▶ _Direction_
Reproduce the data lines unchanged, starting with the line that contains "Click the green" and ending with the line that contains "point(68,267)", both of those lines included.

--- START OF Given information ---

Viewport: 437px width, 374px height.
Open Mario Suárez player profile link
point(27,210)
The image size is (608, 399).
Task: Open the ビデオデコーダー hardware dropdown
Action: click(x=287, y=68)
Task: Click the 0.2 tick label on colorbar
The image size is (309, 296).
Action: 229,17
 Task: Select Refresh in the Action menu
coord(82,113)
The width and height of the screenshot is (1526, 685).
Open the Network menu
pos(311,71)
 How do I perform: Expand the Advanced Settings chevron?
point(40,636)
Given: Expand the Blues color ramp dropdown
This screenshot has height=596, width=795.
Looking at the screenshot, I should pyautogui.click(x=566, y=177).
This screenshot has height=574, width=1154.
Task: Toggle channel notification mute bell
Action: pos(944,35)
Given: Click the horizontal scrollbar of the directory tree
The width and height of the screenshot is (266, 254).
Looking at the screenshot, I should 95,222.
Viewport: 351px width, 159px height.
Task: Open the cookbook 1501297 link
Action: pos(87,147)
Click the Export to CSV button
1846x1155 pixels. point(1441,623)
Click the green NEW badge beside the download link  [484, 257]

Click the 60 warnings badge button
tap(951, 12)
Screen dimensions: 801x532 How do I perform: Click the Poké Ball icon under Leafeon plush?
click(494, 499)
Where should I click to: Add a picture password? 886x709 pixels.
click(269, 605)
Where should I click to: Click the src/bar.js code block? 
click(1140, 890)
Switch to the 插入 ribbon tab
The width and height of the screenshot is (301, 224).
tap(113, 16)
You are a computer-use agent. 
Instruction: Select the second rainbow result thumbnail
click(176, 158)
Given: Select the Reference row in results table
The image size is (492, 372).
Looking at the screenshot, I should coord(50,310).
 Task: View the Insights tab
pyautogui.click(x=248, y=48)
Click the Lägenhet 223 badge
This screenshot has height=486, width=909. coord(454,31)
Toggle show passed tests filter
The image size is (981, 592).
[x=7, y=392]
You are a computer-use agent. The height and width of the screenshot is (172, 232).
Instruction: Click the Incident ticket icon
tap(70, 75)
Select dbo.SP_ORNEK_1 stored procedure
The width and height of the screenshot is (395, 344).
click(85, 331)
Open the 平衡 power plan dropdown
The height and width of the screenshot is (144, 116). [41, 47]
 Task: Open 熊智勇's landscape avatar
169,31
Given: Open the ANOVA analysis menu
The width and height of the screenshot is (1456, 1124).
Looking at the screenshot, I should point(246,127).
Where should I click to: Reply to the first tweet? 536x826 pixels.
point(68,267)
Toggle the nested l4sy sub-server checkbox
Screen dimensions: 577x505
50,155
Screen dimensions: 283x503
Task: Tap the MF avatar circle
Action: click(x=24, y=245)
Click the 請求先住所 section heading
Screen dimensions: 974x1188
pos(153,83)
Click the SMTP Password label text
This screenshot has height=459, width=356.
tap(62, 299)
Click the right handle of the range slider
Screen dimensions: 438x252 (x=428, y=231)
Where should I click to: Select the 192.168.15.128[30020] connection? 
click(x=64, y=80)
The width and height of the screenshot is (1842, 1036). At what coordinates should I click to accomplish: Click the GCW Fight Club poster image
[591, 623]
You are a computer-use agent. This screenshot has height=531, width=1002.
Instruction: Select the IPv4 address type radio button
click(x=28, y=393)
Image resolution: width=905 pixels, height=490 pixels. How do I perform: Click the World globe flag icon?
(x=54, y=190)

--- END OF Given information ---

▶ _In response_
Click the green NEW badge beside the download link  [484, 257]

Click the 60 warnings badge button
tap(951, 12)
Screen dimensions: 801x532 How do I perform: Click the Poké Ball icon under Leafeon plush?
click(494, 499)
Where should I click to: Add a picture password? 886x709 pixels.
click(269, 605)
Where should I click to: Click the src/bar.js code block? 
click(1140, 890)
Switch to the 插入 ribbon tab
The width and height of the screenshot is (301, 224).
tap(113, 16)
You are a computer-use agent. 
Instruction: Select the second rainbow result thumbnail
click(176, 158)
Given: Select the Reference row in results table
The image size is (492, 372).
Looking at the screenshot, I should coord(50,310).
 Task: View the Insights tab
pyautogui.click(x=248, y=48)
Click the Lägenhet 223 badge
This screenshot has height=486, width=909. coord(454,31)
Toggle show passed tests filter
The image size is (981, 592).
[x=7, y=392]
You are a computer-use agent. The height and width of the screenshot is (172, 232).
Instruction: Click the Incident ticket icon
tap(70, 75)
Select dbo.SP_ORNEK_1 stored procedure
The width and height of the screenshot is (395, 344).
click(85, 331)
Open the 平衡 power plan dropdown
The height and width of the screenshot is (144, 116). [41, 47]
 Task: Open 熊智勇's landscape avatar
169,31
Given: Open the ANOVA analysis menu
The width and height of the screenshot is (1456, 1124).
Looking at the screenshot, I should point(246,127).
Where should I click to: Reply to the first tweet? 536x826 pixels.
point(68,267)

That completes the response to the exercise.